No date? No problem! Native Instruments released the free Maschine 2.6 update this Valentine’s Day, bringing tools to spark your creativity, make you more productive in the studio, and add flair to your live sessions while keeping it intuitive as usual. So what is all the fuzz about?
Maschine keeps getting better and better but not everything is about new shinny features. This update aims at leveling out the playing field between the different Maschine models so no matter how much you spent on the hardware you can put proper tunes out there. No, it won’t make it standalone like some are wishing but if you have a computer sitting next to you it puts it to proper use.
Now available for all models, the Variation Engine relies on two modes (Humanize and Randomize) to add variety and spontaneity to any sequenced melody or drum pattern. Previously Maschine Jam only, Humanize shakes up the quantization on existing patterns and moves the notes to give programmed patterns the feeling of having been played naturally, loosen up a drum beat, or add swing to a melody. To help spark new ideas or add texture, Randomize creates new patterns with random velocities and note positions.

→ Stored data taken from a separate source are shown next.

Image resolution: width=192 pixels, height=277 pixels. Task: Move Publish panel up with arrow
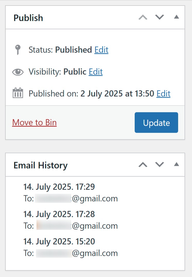pyautogui.click(x=143, y=17)
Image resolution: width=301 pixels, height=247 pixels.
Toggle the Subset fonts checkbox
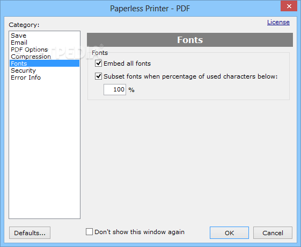coord(99,76)
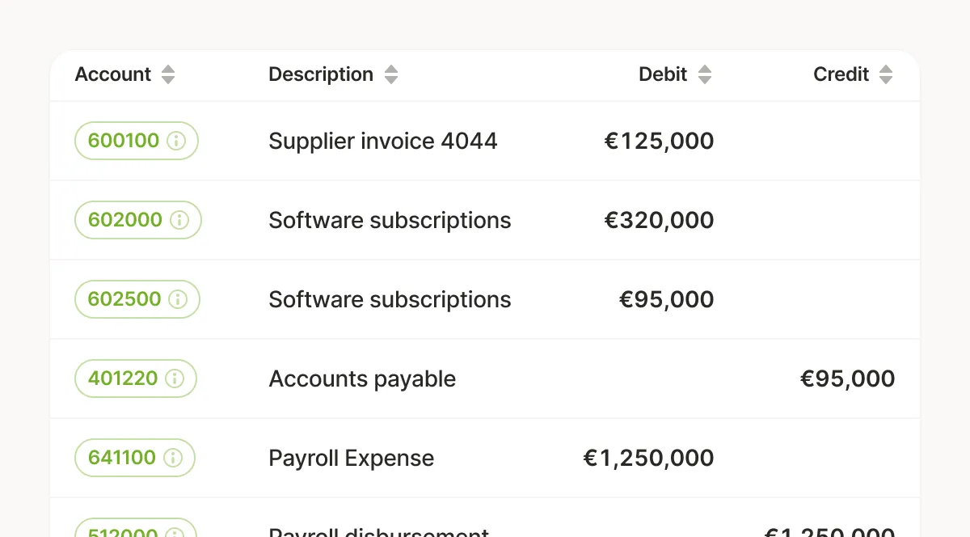Open info icon on account 602500
The image size is (970, 537).
coord(178,299)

All in all a awesome way to make your music sound less static and keep the dancefloor pumping.
Lock & Morph Snapshots
Another Jam first, Lock makes it easy, for example, to tweak a sound’s characters, change an envelope, open a filter, or modulate any other parameter without worrying about losing their previous work. If you are using the Maschine Studio, MK1 or MK2 controllers (no word on Mikro support) you can now take snapshots of the parameters and then push a button to return to their original settings. You can create up to 64 snapshots, and with the help of Morph, blend seamlessly from one snapshot to any other snapshot, making it easy to discover new transitions.
Now you can send MIDI CC messages to your favorite external MIDI-enabled synths and drum machines directly from all Maschine hardware. MIDI CC allows performance data, like attributes and parameters, to be transmitted to your external kit. Yes! You can finally change the tone of the kick on their favorite Roland groovebox or sweep the LFO on their beloved Korg synth as if they were a regular software instrument. Simply load the controller template for your device in your Maschine software, and you can play with any MIDI-enabled parameters, like tweaking a filter or adjusting a sound’s attack. To get you started, NI built a library of presets for popular devices, which you can find on our Downloads page–and if you can’t find a preset for your favorite synth, it’s easy to build your own.

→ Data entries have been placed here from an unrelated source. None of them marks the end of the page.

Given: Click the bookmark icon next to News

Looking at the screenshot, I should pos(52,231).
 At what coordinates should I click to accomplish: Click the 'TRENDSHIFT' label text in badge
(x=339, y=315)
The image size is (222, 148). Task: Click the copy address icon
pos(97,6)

If you own a Maschine Jam and missed being able to edit note parameters via the step sequencer the wait is now officially over. You can change a note’s pitch, velocity, length, swing, and position directly from your device via the step sequencer. It’s also possible to modulate parameters, like changing reverb depth, adjusting a favorite plugin, or tuning a drum, on each step. With Maschine 2.6, adjusting the velocity levels on each note in step mode is as easy as pressing any of the 16 fixed velocity levels on a dedicated grid.
Maschine 2.6 is available now via the usual channels and free to everyone with a 2.0 software license.